Avremmo auspicato tempi più rapidi, ma parliamo di un provvedimento senza precedenti. Ormai ci siamo, il decreto potrebbe essere pubblicato in Gazzetta tra stasera e domani. Sui tempi dico solo una cosa: si tratta di un testo complesso, ben 260 articoli. Quanto al Parlamento, giustamente, si trasferisce nelle Aule la responsabilità di interventi per migliorarlo.
Quali sono secondo il M5s le priorità su cui puntare?
In momenti di crisi come quello che stiamo vivendo è fondamentale fare scelte d’indirizzo nella direzione della transizione energetica e del rilancio industriale. La sostenibilità ambientale e l’autoproduzione energetica sono prioritari, insieme agli investimenti sulla scuola. Occorre che a questo ambito siano destinate risorse importanti per potenziare la struttura scolastica pubblica e sostenere un piano di rilancio dell’edilizia scolastica.
Tra le misure a sostegno delle imprese, il provvedimento contempla l’esenzione dell’Irap, senza distinguere tra imprese in affanno e imprese che invece hanno continuato a lavorare durante il lockdown. Non pensa che magari parte di quelle risorse potevano essere destinate ad aiutare maggiormente un settore come il turismo che continuerà a risentire a lungo dell’emergenza da Covid-19?
Noi portiamo avanti da sempre la battaglia sull’Irap che consideriamo una tassa ingiusta e anti-espansiva. La coperta purtroppo è sempre corta, ma questo aspetto merita una riflessione.
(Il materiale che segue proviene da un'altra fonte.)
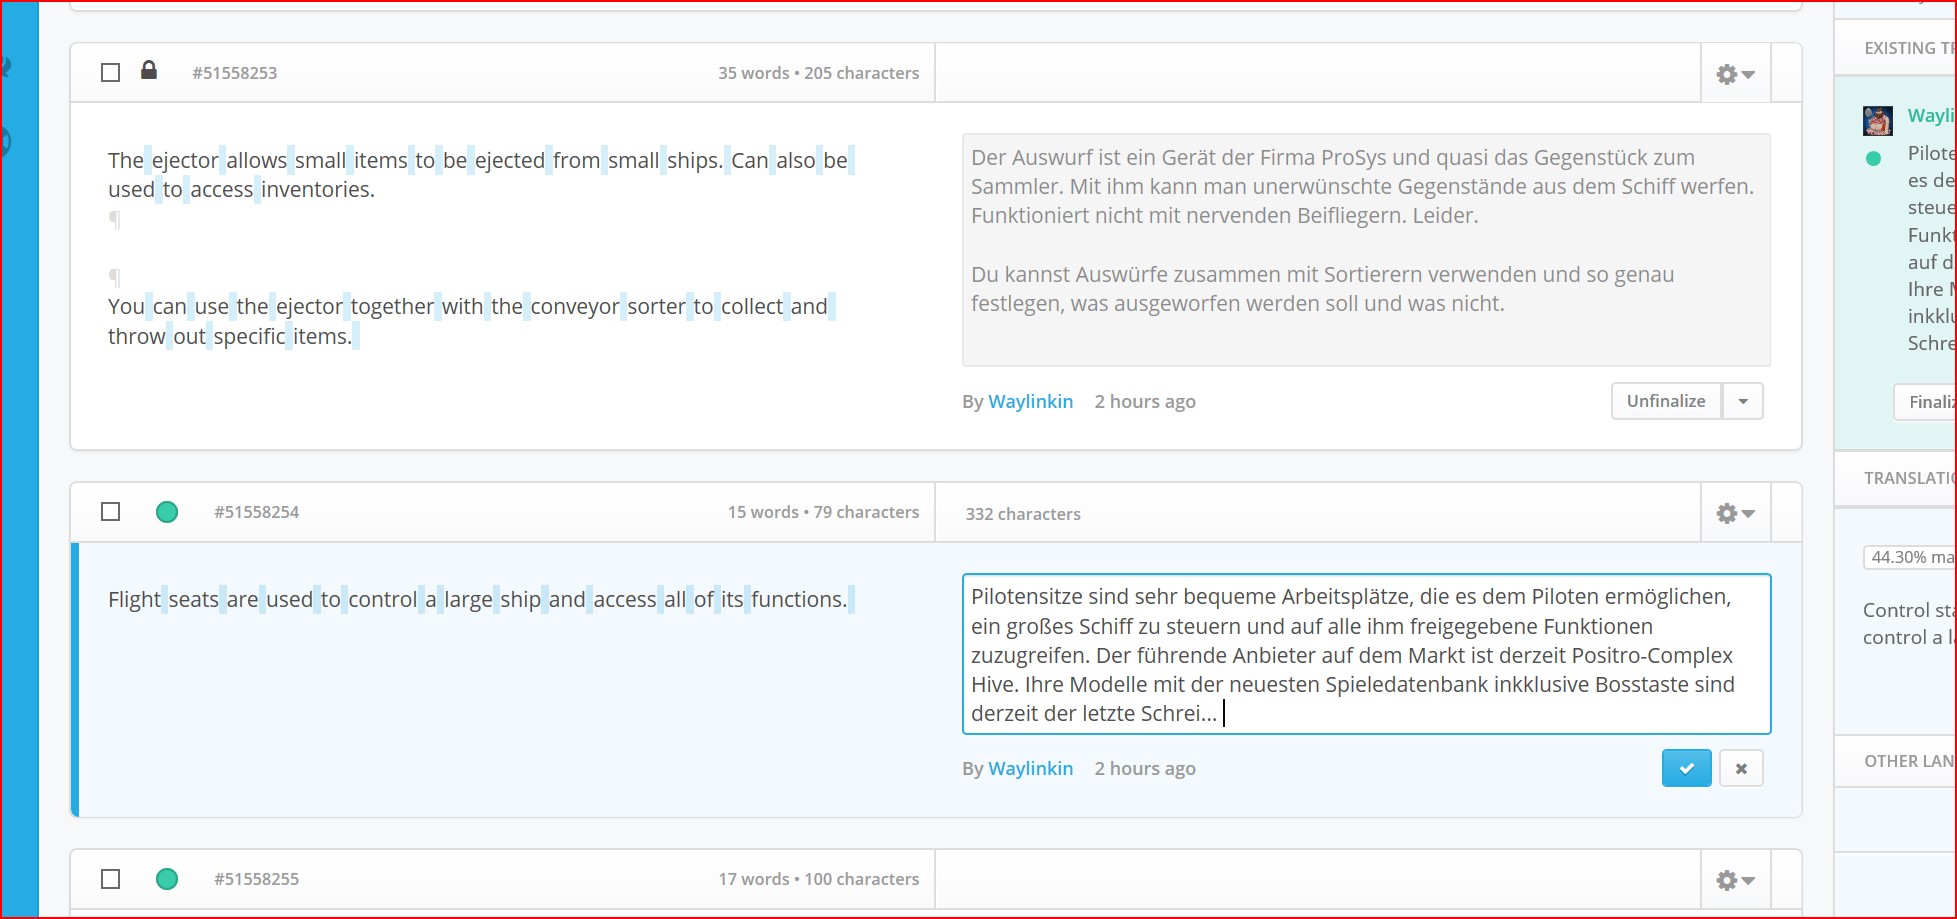The image size is (1957, 919).
Task: Click the string ID #51558254
Action: click(x=256, y=512)
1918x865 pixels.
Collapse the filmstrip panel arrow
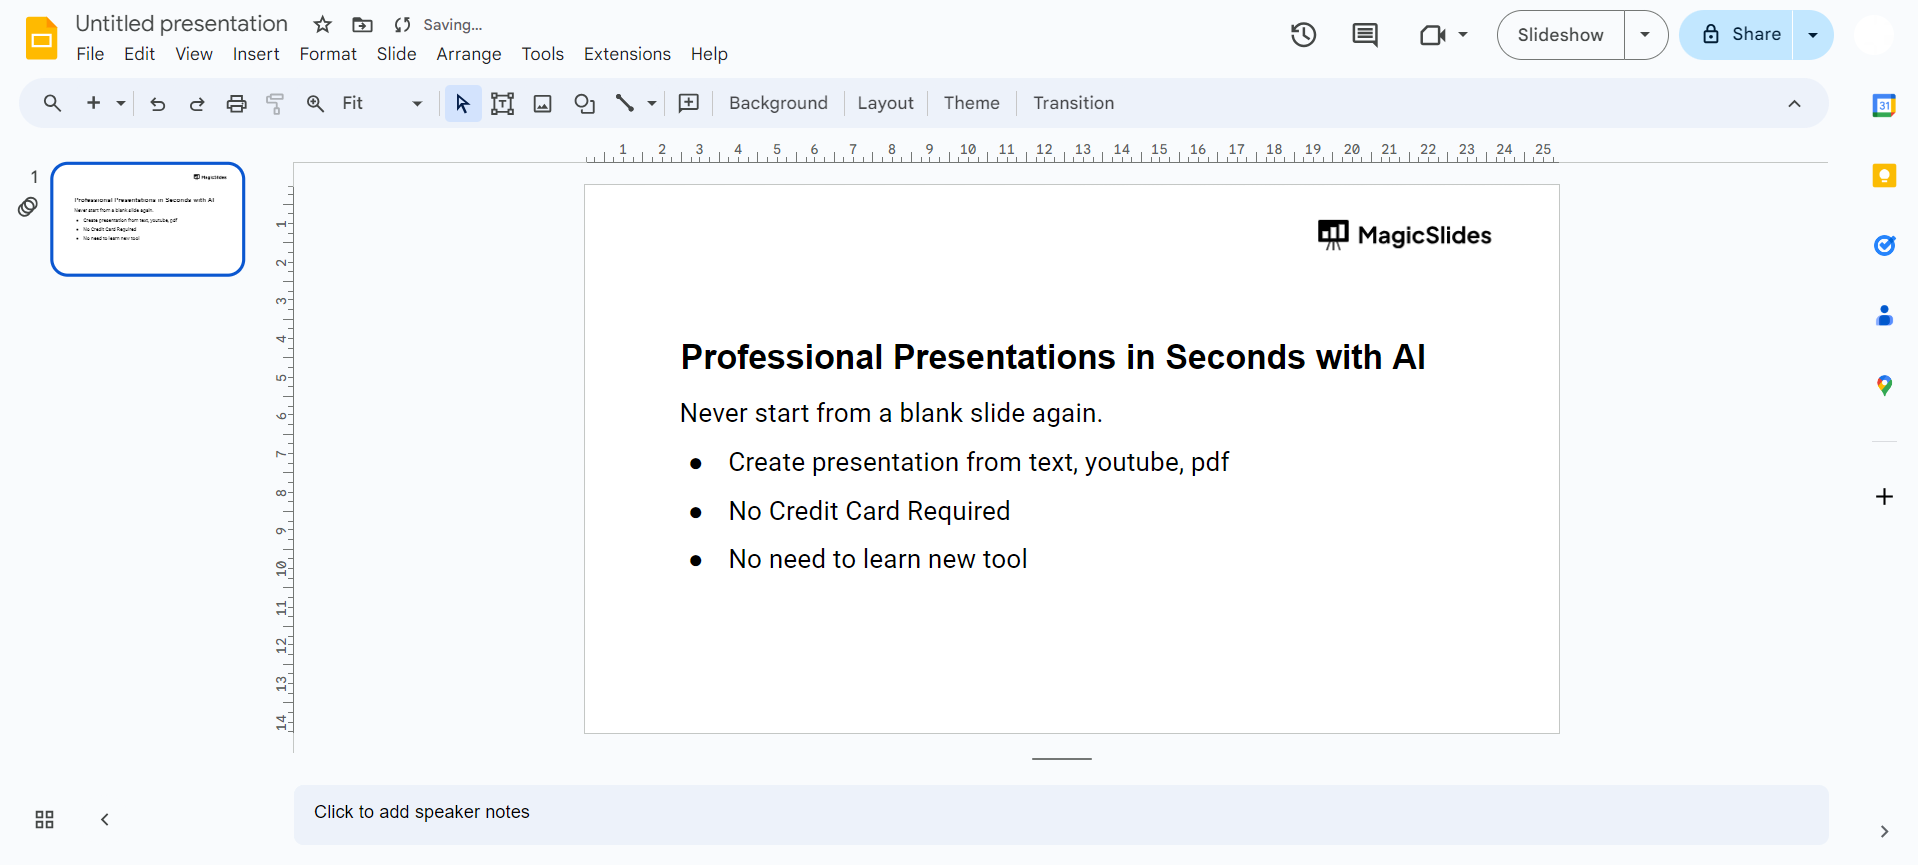click(x=105, y=820)
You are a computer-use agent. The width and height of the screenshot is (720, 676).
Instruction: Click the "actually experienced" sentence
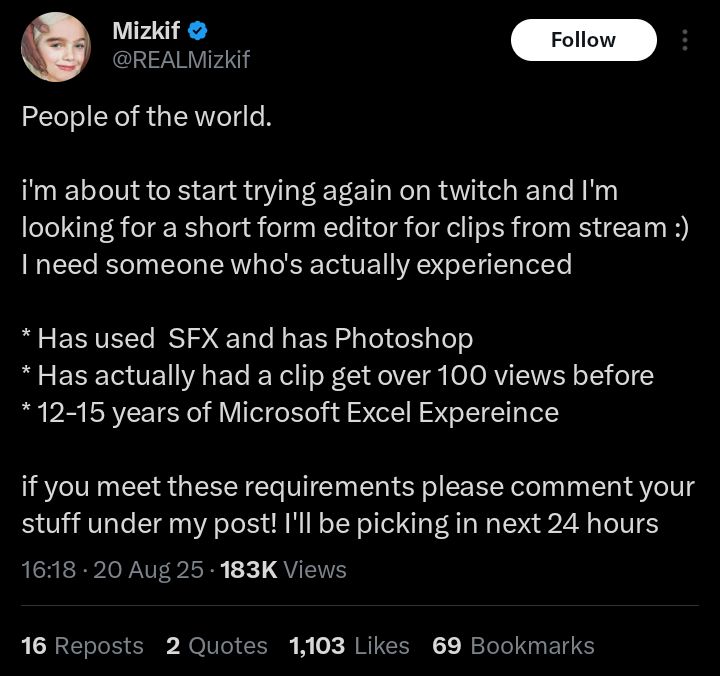296,264
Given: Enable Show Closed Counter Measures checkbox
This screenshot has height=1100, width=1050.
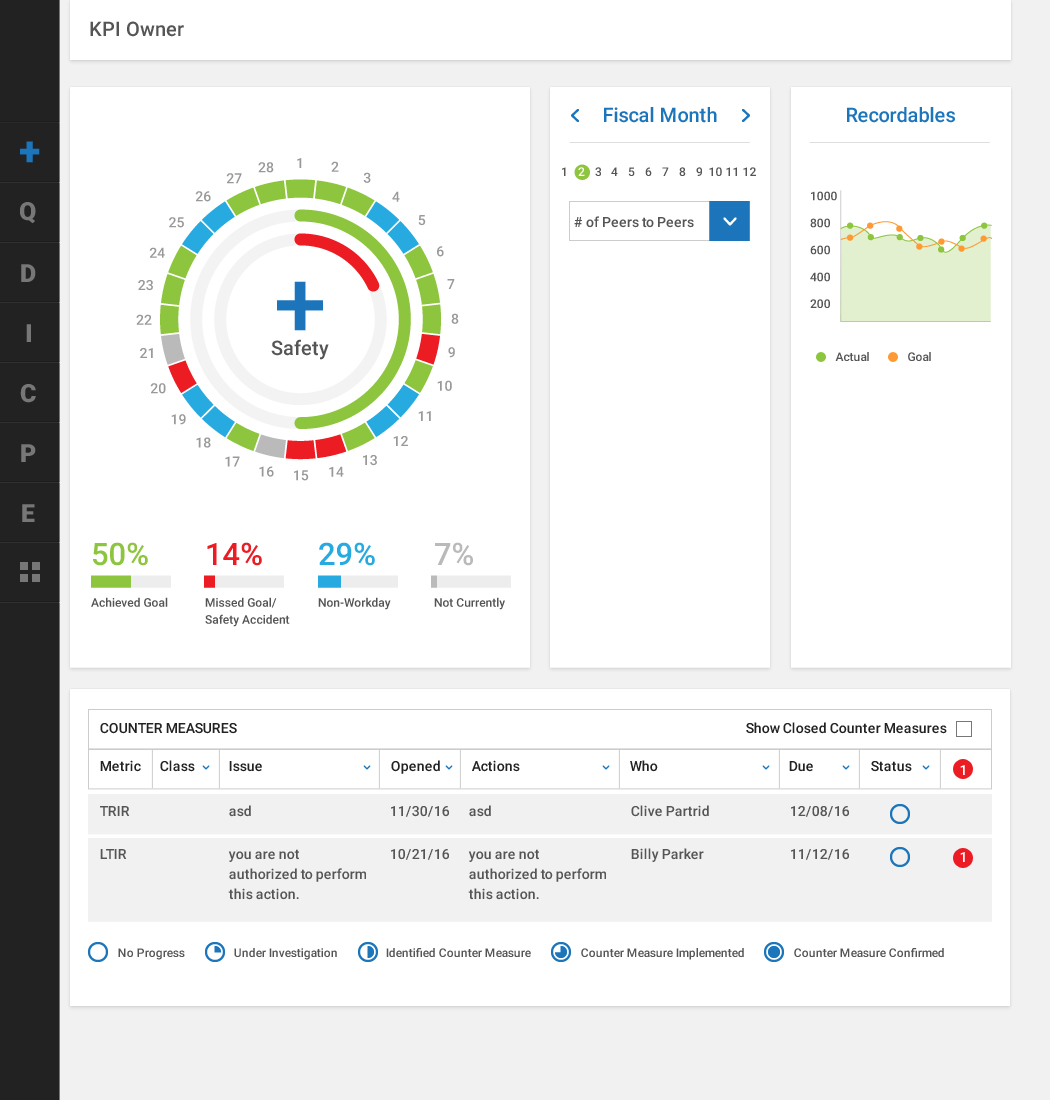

Cinquecento miliardi di aiuti a fondo perduto. Ruota attorno a questa cifra l’accordo preliminare sul Recovery Fund. Siete soddisfatti?
Cinquecento miliardi mi sembra una cifra molto bassa, è un terzo di quello che servirebbe.
La proposta è stata formulata da Francia e Germania, un asse che pare rinsaldarsi. E l’Italia?
Ricordo che fu proprio Conte a lanciare la proposta del Recovery fund. Detto questo, la priorità è solo una: lavorare tutti insieme in Europa per costruire uno strumento potente e dotato di capacità finanziare.